** GIVEN EXERCISE **
Please quote every line from the one containing "Open the Midi" through the last of the rows below, word for word, leaving out the pictures.

# start of GIVEN DATA

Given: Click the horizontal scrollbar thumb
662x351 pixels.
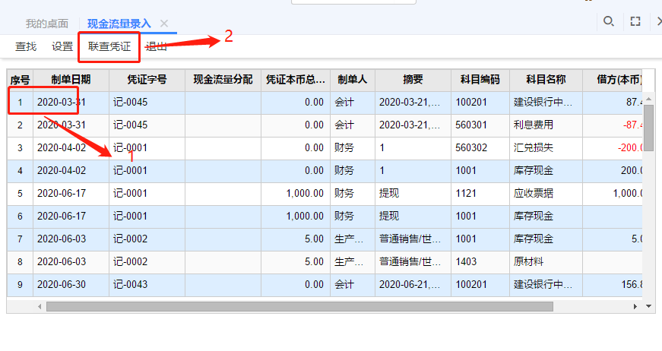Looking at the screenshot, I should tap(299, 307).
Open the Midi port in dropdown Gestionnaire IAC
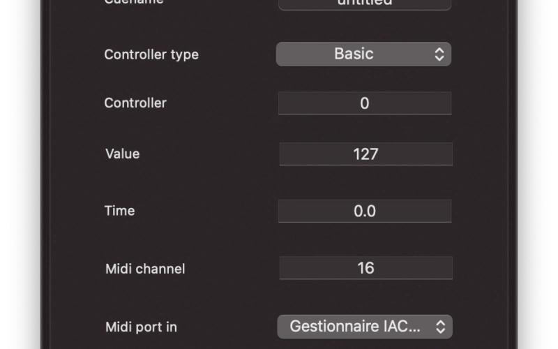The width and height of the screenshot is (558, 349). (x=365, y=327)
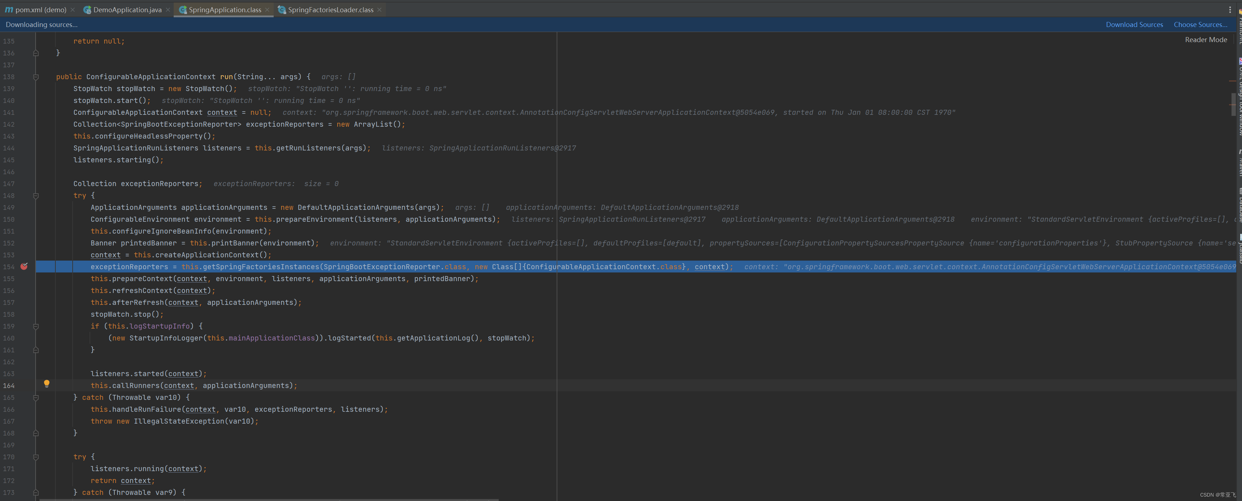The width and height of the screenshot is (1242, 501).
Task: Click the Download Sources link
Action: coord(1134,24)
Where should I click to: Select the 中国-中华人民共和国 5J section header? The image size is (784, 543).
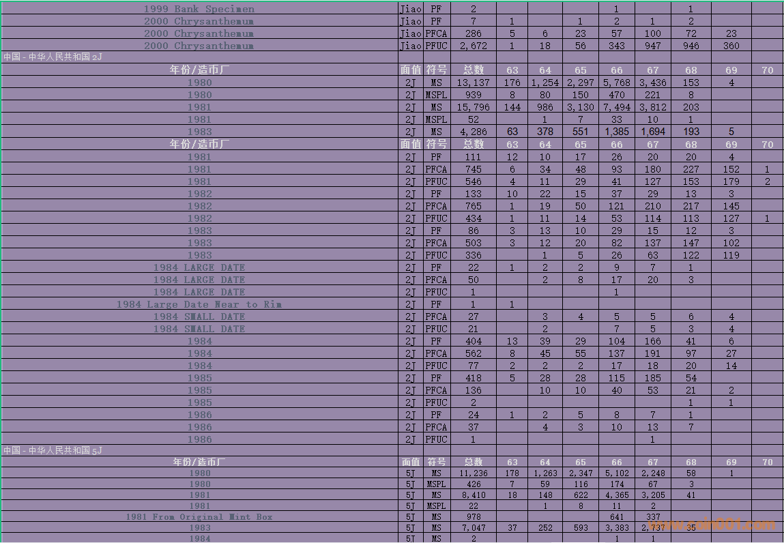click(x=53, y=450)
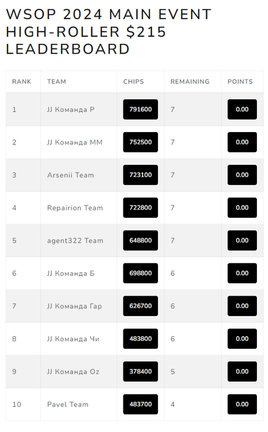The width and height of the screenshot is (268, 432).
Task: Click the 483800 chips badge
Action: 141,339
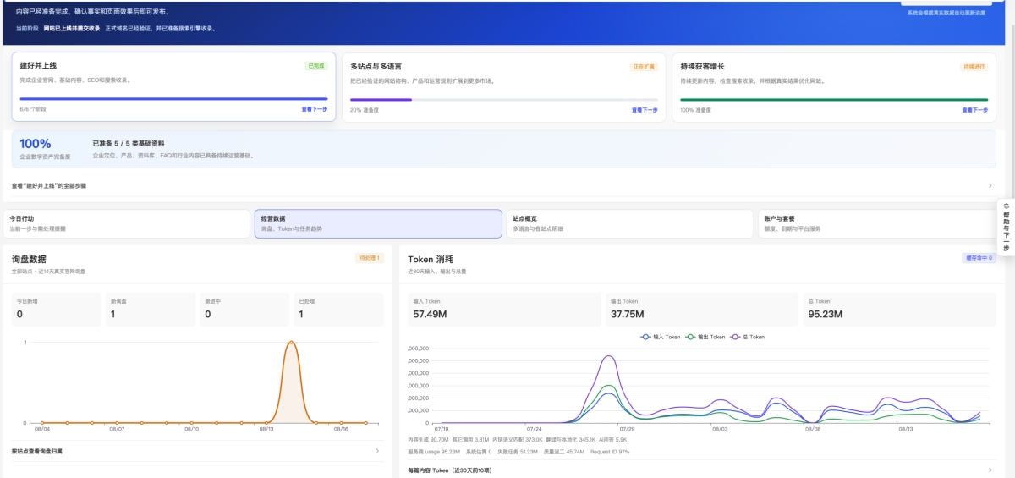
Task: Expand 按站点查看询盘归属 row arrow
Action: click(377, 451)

# end of GIVEN DATA

** WRITTEN ANSWER **
Open the Midi port in dropdown Gestionnaire IAC
The width and height of the screenshot is (558, 349). (x=365, y=327)
The width and height of the screenshot is (1242, 501).
Task: Click the Download Sources link
Action: coord(1134,24)
Where should I click to: Select the 中国-中华人民共和国 5J section header? The image size is (784, 543).
click(x=53, y=450)
The width and height of the screenshot is (268, 432).
Task: Click the 483800 chips badge
Action: 141,339
Task: Expand 按站点查看询盘归属 row arrow
Action: click(377, 451)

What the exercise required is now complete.